• [The problem]
Copy each line of the data that has "Inventarios" in it.

[Collection entries]

▶

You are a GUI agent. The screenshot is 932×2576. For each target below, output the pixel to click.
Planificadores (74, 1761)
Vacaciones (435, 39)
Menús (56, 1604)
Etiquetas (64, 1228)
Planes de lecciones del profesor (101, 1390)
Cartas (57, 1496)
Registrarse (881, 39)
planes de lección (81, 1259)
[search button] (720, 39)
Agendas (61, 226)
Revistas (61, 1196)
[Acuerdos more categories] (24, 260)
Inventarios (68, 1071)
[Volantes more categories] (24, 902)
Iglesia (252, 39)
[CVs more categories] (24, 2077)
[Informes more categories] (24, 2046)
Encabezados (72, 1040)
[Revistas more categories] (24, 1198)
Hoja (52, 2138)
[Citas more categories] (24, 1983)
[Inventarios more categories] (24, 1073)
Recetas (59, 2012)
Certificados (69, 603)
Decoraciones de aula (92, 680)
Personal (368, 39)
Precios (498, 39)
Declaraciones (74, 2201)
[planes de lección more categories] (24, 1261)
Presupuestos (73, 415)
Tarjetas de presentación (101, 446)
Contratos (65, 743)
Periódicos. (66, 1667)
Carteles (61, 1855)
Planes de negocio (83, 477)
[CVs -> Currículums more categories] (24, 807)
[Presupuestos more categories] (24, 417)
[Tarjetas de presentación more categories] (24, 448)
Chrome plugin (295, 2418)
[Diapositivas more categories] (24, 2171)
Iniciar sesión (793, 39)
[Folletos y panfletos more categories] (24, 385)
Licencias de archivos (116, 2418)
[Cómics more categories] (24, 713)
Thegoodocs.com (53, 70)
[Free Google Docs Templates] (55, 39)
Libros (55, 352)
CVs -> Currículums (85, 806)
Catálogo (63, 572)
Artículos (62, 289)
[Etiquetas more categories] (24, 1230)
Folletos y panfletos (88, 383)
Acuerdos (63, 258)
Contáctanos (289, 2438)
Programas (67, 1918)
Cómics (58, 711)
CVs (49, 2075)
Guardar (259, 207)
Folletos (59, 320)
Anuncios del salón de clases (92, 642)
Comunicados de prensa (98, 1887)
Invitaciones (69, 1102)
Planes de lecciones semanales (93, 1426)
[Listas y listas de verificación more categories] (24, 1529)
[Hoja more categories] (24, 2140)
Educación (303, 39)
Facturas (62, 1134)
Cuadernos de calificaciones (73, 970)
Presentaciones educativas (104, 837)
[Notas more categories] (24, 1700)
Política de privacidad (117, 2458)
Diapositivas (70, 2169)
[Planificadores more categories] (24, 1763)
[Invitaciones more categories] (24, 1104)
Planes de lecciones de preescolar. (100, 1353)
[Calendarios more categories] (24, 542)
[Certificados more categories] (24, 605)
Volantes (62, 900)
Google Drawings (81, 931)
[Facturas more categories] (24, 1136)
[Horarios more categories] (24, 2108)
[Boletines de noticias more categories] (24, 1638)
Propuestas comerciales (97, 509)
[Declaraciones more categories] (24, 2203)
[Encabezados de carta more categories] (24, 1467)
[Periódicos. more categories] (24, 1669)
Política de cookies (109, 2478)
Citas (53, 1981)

◀

• [Reply]
Inventarios (68, 1071)
[Inventarios more categories] (24, 1073)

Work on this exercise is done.